#### [Exercise directions]
Using the material that follows, identify and copy each line with the string "label".

== Records supplied ==

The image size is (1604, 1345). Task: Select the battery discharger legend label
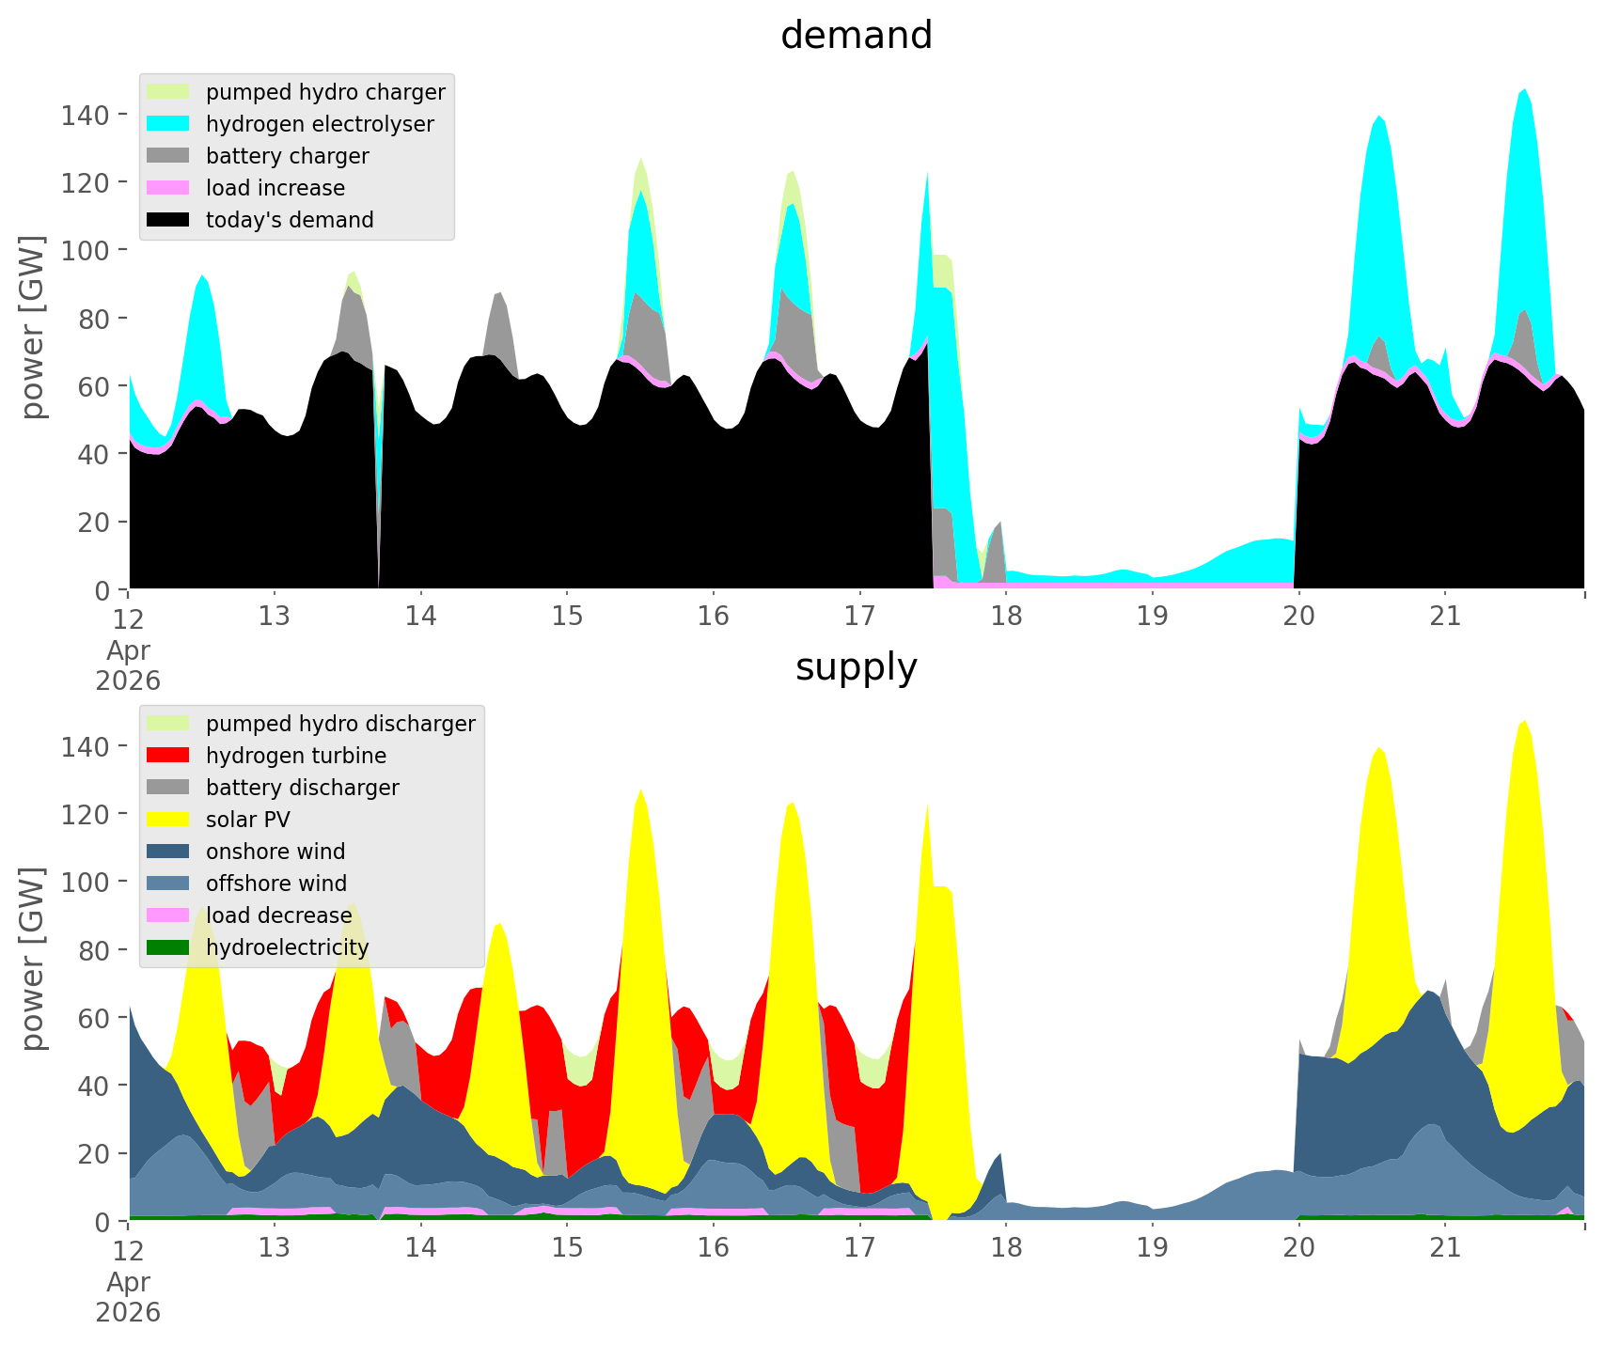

===
== Records supplied ==

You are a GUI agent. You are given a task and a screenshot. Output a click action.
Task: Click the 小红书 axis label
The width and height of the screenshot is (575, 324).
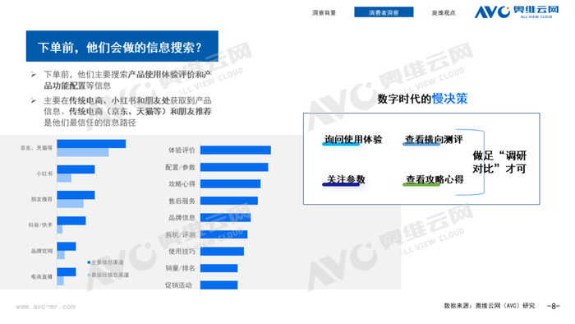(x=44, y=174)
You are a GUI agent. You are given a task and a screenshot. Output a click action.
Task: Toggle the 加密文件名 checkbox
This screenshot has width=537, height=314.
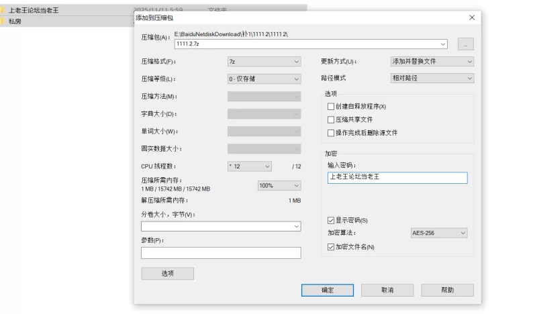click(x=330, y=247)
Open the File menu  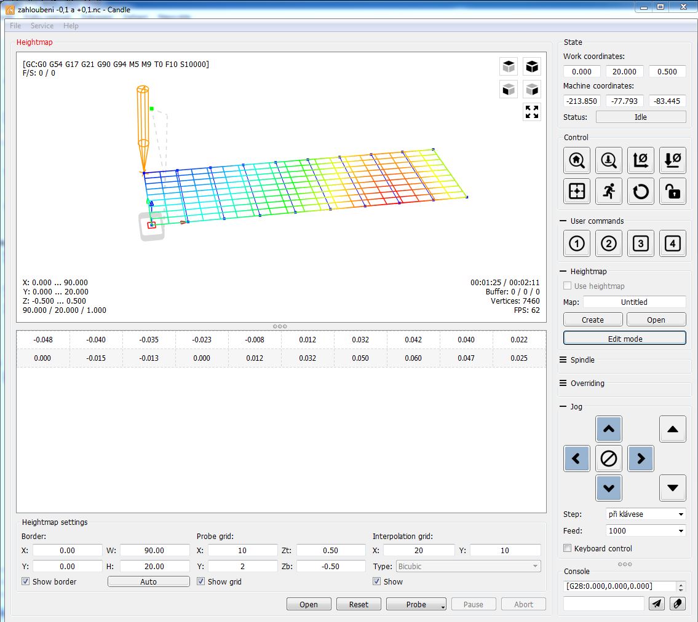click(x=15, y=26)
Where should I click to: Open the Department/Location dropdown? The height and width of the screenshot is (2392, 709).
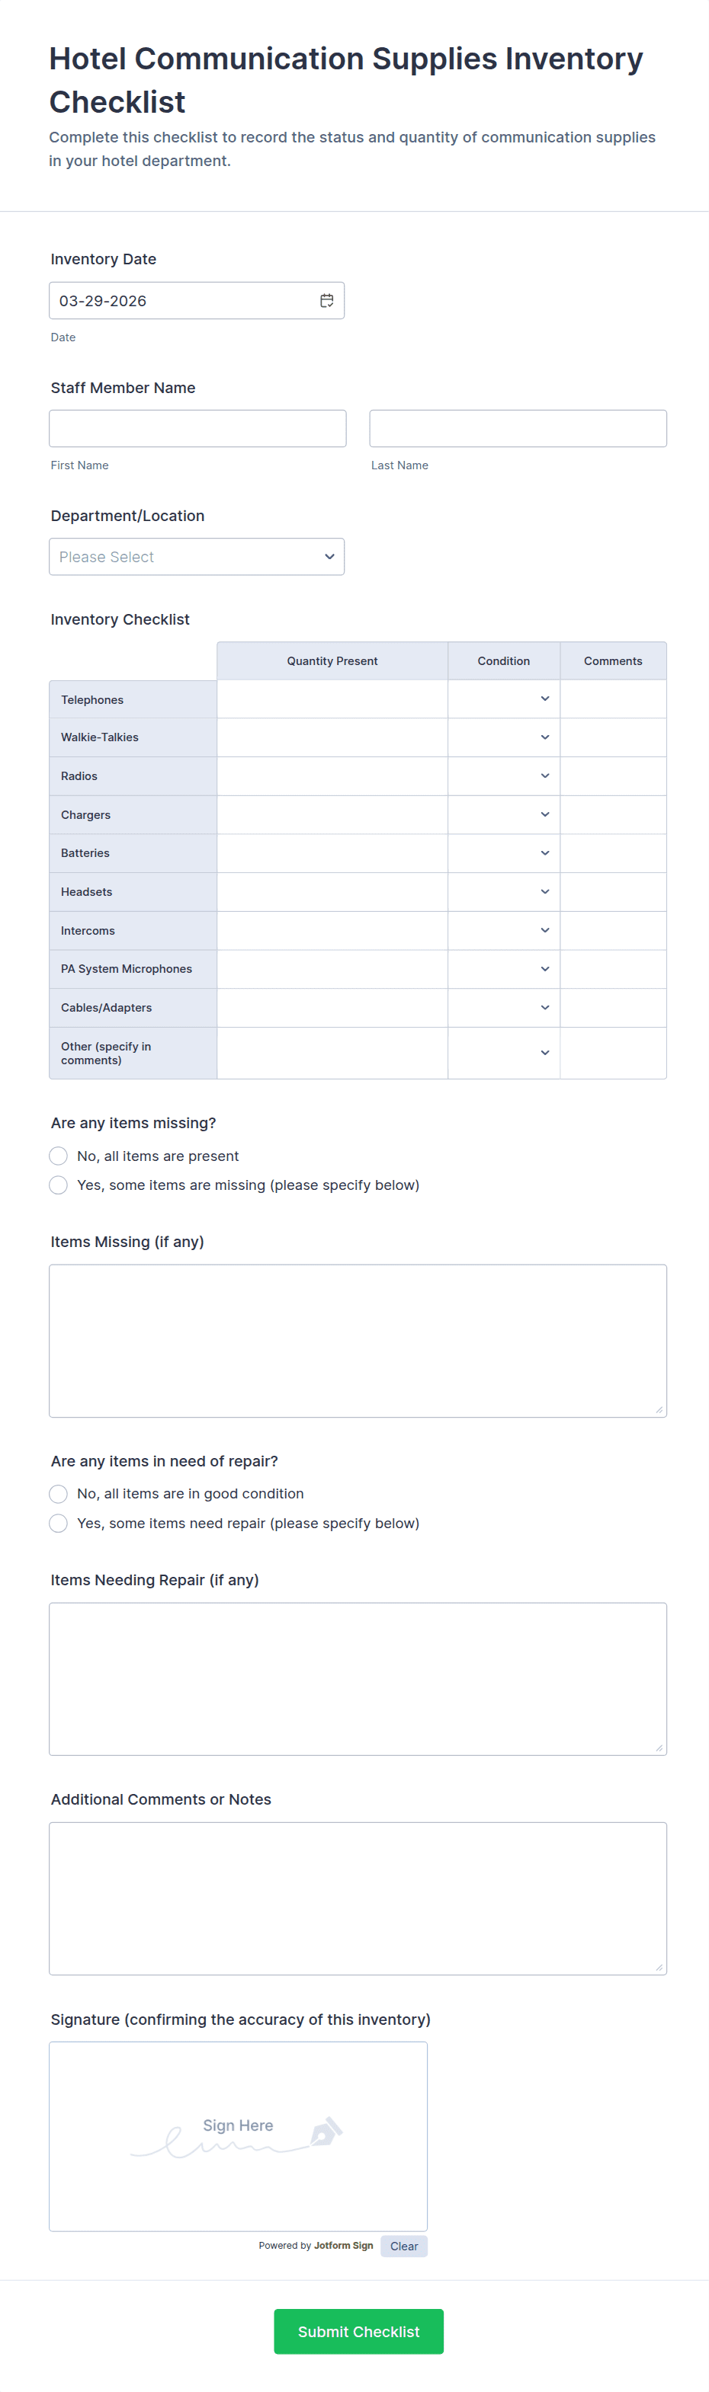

===
== Records supplied ==

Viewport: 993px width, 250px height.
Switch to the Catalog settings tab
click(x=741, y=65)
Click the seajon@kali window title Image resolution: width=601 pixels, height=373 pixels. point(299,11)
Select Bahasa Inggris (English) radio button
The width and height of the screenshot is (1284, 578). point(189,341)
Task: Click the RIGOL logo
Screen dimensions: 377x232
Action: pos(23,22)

===

#### [Result for this task]
The image size is (1604, 1345). Task: Select the battery discharger legend label
Task: Click the 小红书 axis label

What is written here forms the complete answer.